6 En hij kwam tot den ram, die de twee hoornen had, dien ik had zien staan voor den vloed; en hij liep op hem aan in de grimmigheid zijner kracht.

7 En ik zag hem, nakende aan den ram, en hij verbitterde zich tegen hem, en hij stiet den ram, en hij brak zijn beide hoornen; en in den ram was geen kracht, om voor zijn aangezicht te bestaan; en hij wierp hem ter aarde, en hij vertrad hem, en er was niemand, die den ram uit zijn hand verloste.

8 En de geitenbok maakte zich uitermate groot; maar toen hij sterk geworden was, brak die grote hoorn, en er kwamen op aan deszelfs plaats vier aanzienlijke, naar de vier winden des hemels.

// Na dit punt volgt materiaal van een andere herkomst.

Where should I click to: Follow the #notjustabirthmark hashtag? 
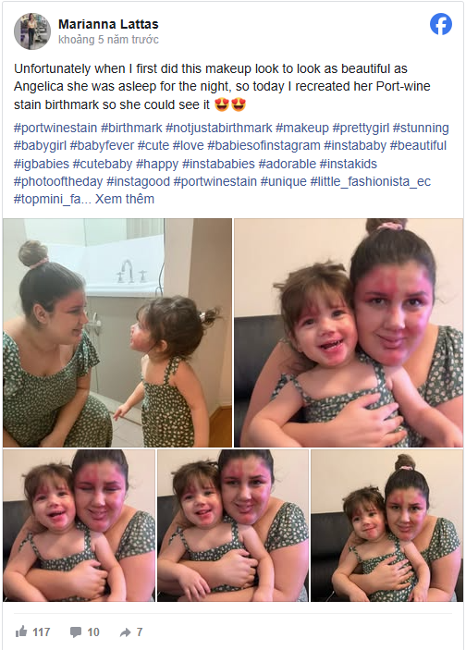point(219,128)
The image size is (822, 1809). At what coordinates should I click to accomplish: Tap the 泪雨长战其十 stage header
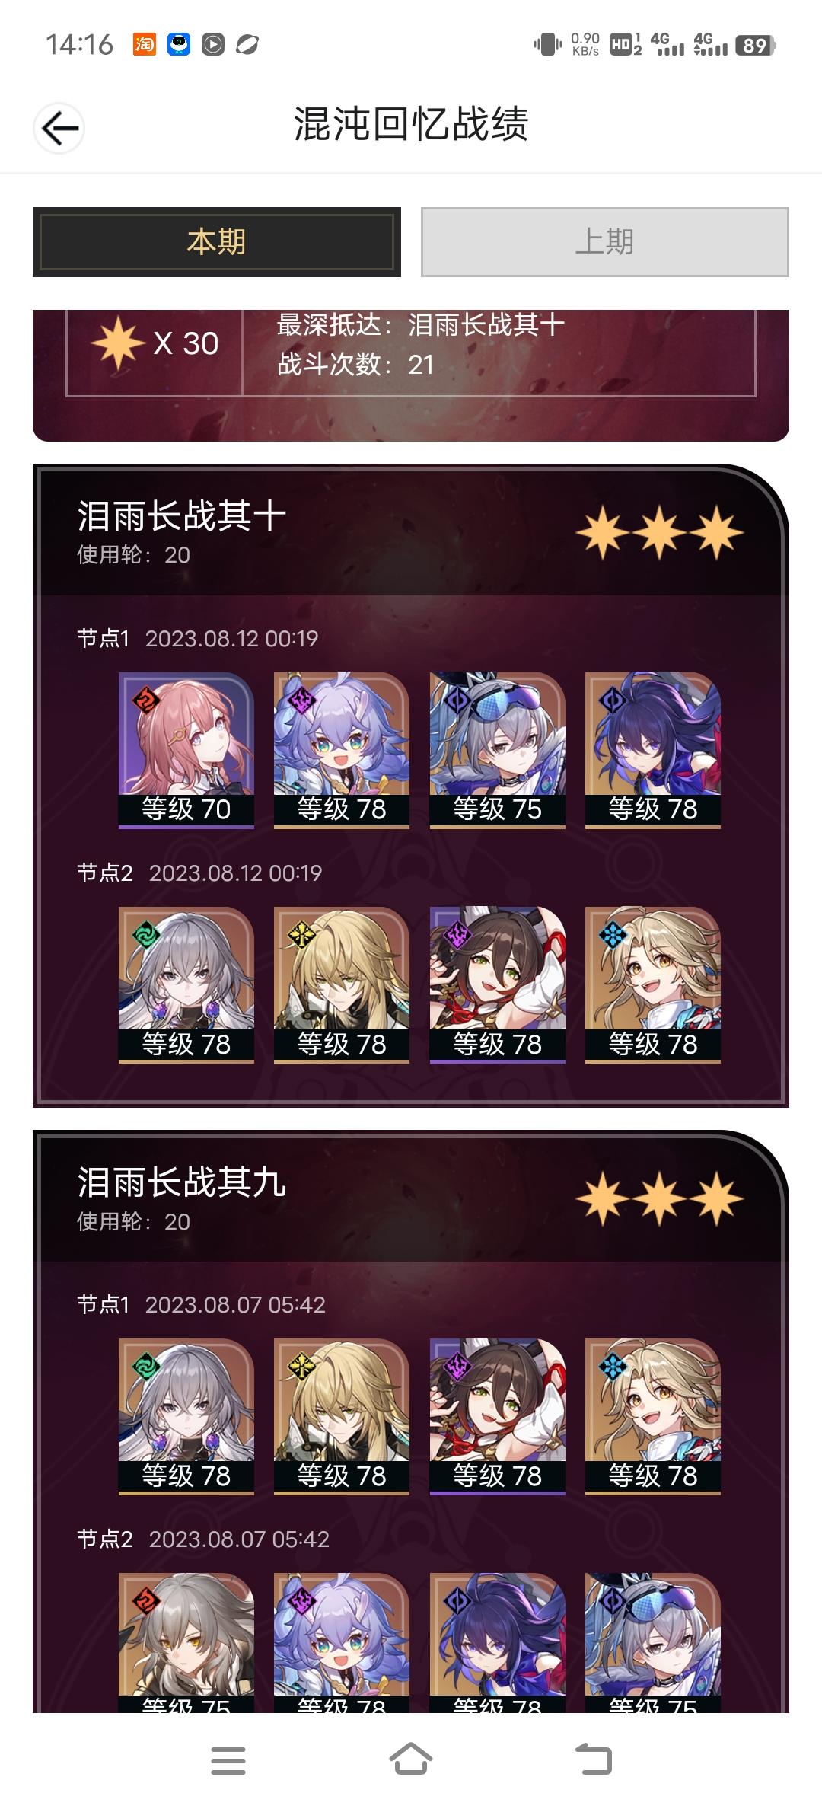[181, 516]
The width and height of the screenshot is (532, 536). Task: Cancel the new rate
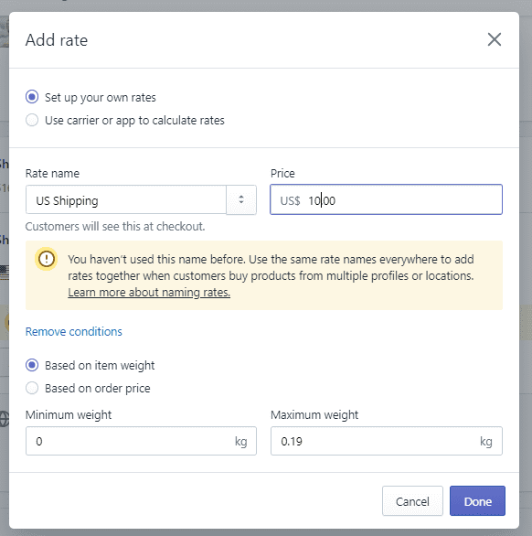tap(412, 501)
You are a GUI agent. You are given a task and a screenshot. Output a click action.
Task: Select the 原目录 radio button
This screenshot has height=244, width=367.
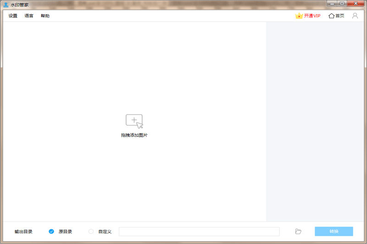click(51, 232)
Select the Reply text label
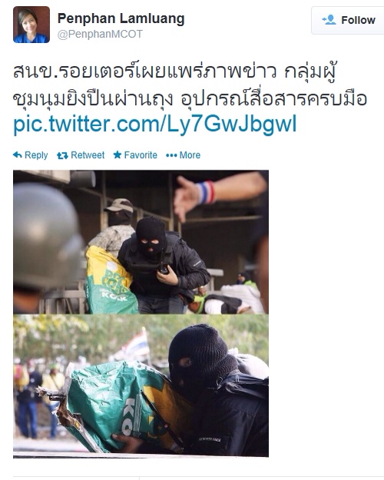Viewport: 384px width, 480px height. click(x=36, y=155)
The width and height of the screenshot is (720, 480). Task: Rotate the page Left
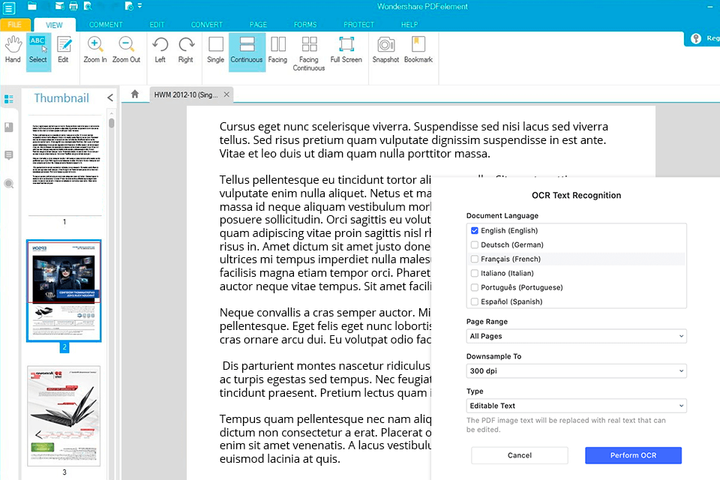point(160,50)
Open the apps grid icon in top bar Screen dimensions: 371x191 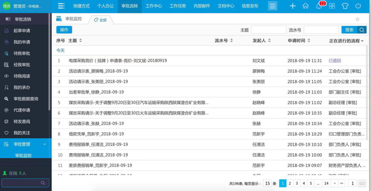[x=332, y=5]
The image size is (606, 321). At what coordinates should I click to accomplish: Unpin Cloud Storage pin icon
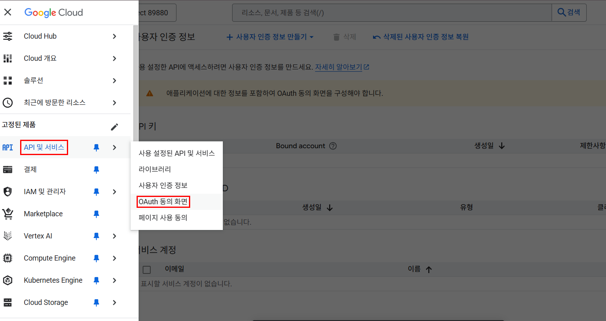click(96, 302)
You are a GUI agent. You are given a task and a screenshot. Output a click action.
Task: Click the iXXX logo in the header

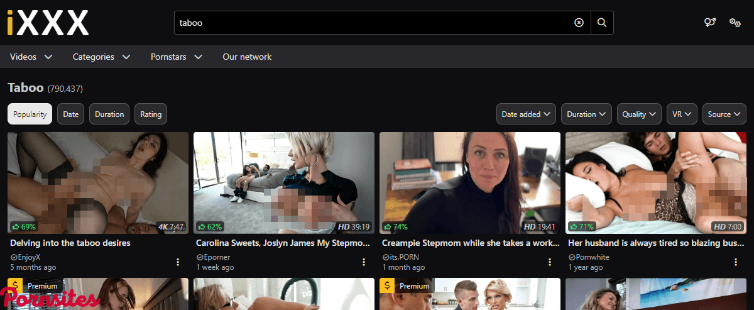(48, 23)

9 En uit een van die kwam voort een kleine hoorn, welke uitnemend groot werd, tegen het zuiden, en tegen het oosten, en tegen het sierlijke land.

10 En hij werd groot tot aan het heir des hemels; en hij wierp er sommigen van dat heir, namelijk van de sterren, ter aarde neder, en hij vertrad ze.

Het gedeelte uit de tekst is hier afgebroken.